Development of the MDF program is one way MMI has undertaken to try to help drive growth in the store-brand business, said Ted Wilson, chief financial officer. A large part of his department's job is to ensure that the right amount of promotional monies gets circulated back to retailers and that it is properly spent.

"Our job is to collect commissions, establish MDF and make it available to our accounts for them to request," Wilson said. Retailers must provide some proof of performance with their invoice -- usually evidence of private-brand promotions.

The MDFs come directly from MMI commissions, he said. "This is a value-added program. There are no preferences -- the deal is the same everywhere, consistently applied."

He said MMI has recently installed a new system for dealing with commissions, which tracks billions of dollars in transactions, and reports back accurately on the accrued marketing funds.

One way MMI encourages its retailer partners to maximize the effectiveness of their MDFs is through the flow of marketing information. The company has established a competency in information systems and computer-based communications, using an intranet based on Lotus Notes software to ease the movement of and access to sales and category data.

Suppliers and customers can access the data flow through the Internet, using MMI's Supplier On-line Network, or SON (www.mmihome.com). The available data includes "targeted" reports based on syndicated category sales data from Information Resources Inc., Chicago, which MMI has been authorized to resell to its suppliers and customers since last May.

"This gives them access to what they otherwise could not afford. It helps private-label companies compete vs. national brands," said Mark Smith, a manager in MMI's marketing services department.

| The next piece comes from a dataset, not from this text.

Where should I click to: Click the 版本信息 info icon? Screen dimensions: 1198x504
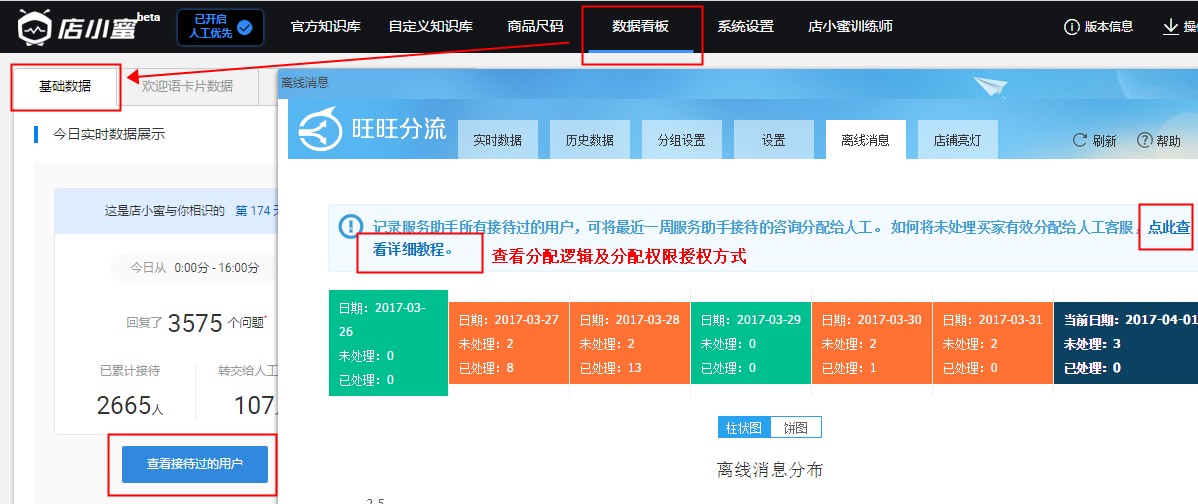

MMI's 673 active principals were the first to be offered these services, but the company expects to offer the IRI reports across the entire industry.

The company also employs a team of marketing professionals who develop a wide array of suggested marketing programs and merchandising ideas for retailers, which are distributed in monthly booklets or on-line.

For at least one large retail group, Ahold, MMI produces a custom-published magazine, Lifestyle, which evolved as an expansion of MMI informational brochures designed for the point of sale. The project, which kicked off in January of this year, has three more issues scheduled in 1998.

The pooling of resources also helps support MMI's up-to-date quality assurance lab, which performs systematic testing of store-brand products pulled from retail shelves and helps design new product attributes based on panel research and focus group data. Here again, the company can provide a level of competency that few of its suppliers could sustain.

In the packaging studio, dozens of graphic design professionals coordinate some 25 store-brand design programs, encompassing 45,000 stockkeeping units, said Linda Evans, vice president of labels and packaging. MMI uses its accrued buying power to assist customers in negotiating prices on packaging, and it employs computer-supported tools for managing this to customer requirements.

All of MMI's capabilities are focused on delivering not just private-label products to retailers, but a comprehensive marketing system, which can drive sales volume for the entire supply chain. As executives here frequently noted, the manufacturer may pay the commission, but the retailer is increasingly in control of the fate of store brands.

"That's the way the industry is changing," said Wilson, the chief financial officer. "The power is moving from the wholesaler, who once sat in the middle dictating terms to the little guy retailers."

Wilson added, "Now that power is shifting to the retailers out there who are pulling all that through. They are becoming big, sophisticated, well-managed professionally managed companies.

"We see more initiative coming from the retailers because of this professional management.

In next 10 years you'll see guys stepping out and taking leadership, and driving marketing concepts as opposed to this me-too-ism, follower mentality."